Il tromboembolismo venoso è considerato una patologia cronica e il trattamento anticoagulante dopo la fase acuta sembra la scelta più opportuna per la maggioranza dei pazienti che hanno presentato un evento non provocato o secondario ad un fattore di rischio minore.

La decisione se estendere il trattamento anticoagulante deve valutare il rapporto tra il rischio di recidiva trombotica e il rischio emorragico, tenendo conto che è molto più facile morire per un sanguinamento maggiore che per una recidiva tromboembolica.


La prospettiva aperta dagli anticoagulanti diretti ha cambiato il rapporto rischio/beneficio e le indicazioni delle linee guida sono di mantenere il paziente anticoagulato praticamente per tutta la vita.

Queste indicazioni sono supportate anche dal fatto che il rischio di sanguinamento maggiore nei pazienti che proseguono la terapia anticoagulante dopo un primo episodio di TEV non provocato (o secondario ad un fattore di rischio minore) è sceso da 1.74 eventi/100 anni-persona con il warfarin a 1.12 eventi/100 anni-persona con i DOAC.


La maggior parte degli studi, tuttavia, ha confrontato la terapia in esteso per un massimo di un anno, e sarebbe necessario analizzare dati derivanti da un periodo più lungo.


Una ampia metanalisi (26 studi, 15.600 pazienti) ha valutato il rischio di recidiva di TEV ricorrente e di emorragia negli studi che presentavano un follow up di 5 anni.


Dall’analisi emerge che i pazienti con un precedente episodio di TEV che sospendono la terapia anticoagulante presentano un rischio di recidiva nel primo anno del 9%.

Esiste un rischio di recidiva in costanza di terapia anticoagulante, anche se molto basso (1.41/100 anni-persona, 0.09 embolie fatali/100 anni-persona), con un picco di incidenza nel secondo anno del trattamento.

L’incidenza di recidiva di TEV è risultata maggiore nei pazienti trattati con VKA rispetto a DOAC ( 1.55 vs 1.08/100 anni persona), mentre l’incidenza di embolia fatale è rimasta invariato tra i due gruppi (0.1 vs 0.09) nel primo anno di terapia in esteso.

Anche durante la terapia anticoagulante estesa a cinque anni l’incidenza cumulativa degli eventi di TEV non è stata trascurabile.

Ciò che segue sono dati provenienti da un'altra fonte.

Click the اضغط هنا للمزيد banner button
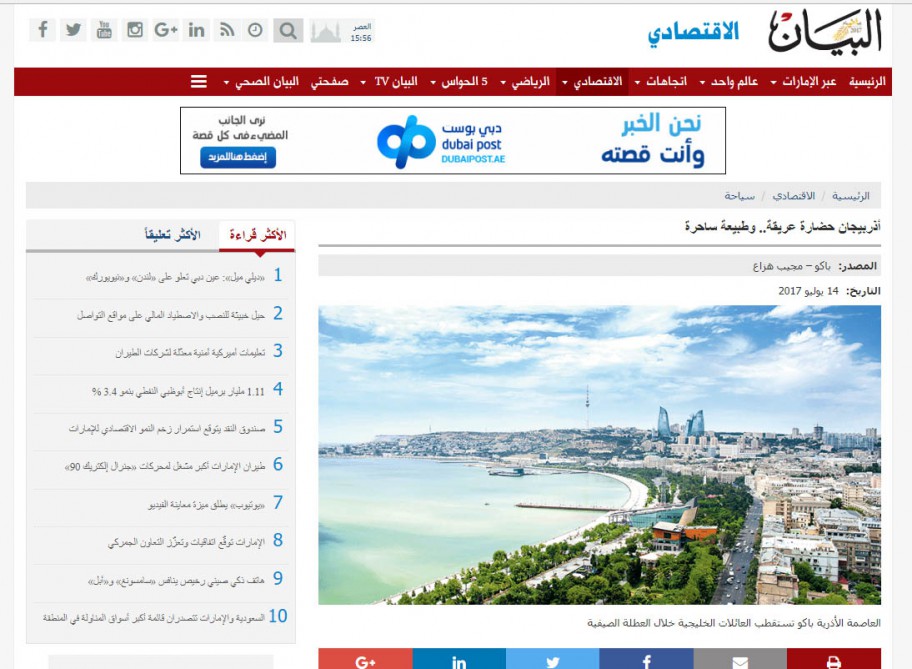912x669 pixels. 238,158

Questo apre scenari nuovi, in quanti spesso siamo scettici di fronte al sospetto di recidiva in corso di terapia anticoagulante ben condotta, certi di una protezione quasi totale della terapia.

In realtà , pur se basso (<2%) esiste un rischio di recidiva che resta sempre uguale nel tempo, mentre in assenza di anticoagulante questo rischio di recidiva tende a crescere negli anni.



E non stiamo parlando di pazienti con neoplasia o sindrome da anticorpi antifosfolipidi.


In assenza di anticoagulante esiste un rischio di sanguinamento pari 0.35% anno, che in un caso su 5 può essere fatale (0.09%).

Questo rischio aumenta con l’estensione della terapia anticoagulante, e diventa 1.74% anno con VKA e 1.12% anno con DOAC.

Il rischio di sanguinamento è maggiore nei pazienti anziani, con insufficienza renale ( Clearence creatinina inferiore a 50 ml/min), che hanno presentato un precedente sanguinamento, sono anemici (emoglobina inferiore a 10 g/L) o assumono terapia antiaggregante.



In un paziente su 10, il sanguinamento maggiore è risultato fatale, con rischio leggermente superiore per VKA rispetto a DOAC ( 8.3% vs 9,7%) .


E’ probabile che in queste categorie di pazienti i DOAC a dosaggio ridotto rappresentino l’opzione terapeutica migliore, ma potrebbe essere opportuno il dosaggio dell’attività plasmatica dei farmaci sia nel caso di recidiva tromboembolica che di eventi emorragici maggiori in costanza di trattamento anticoagulante ben condotto.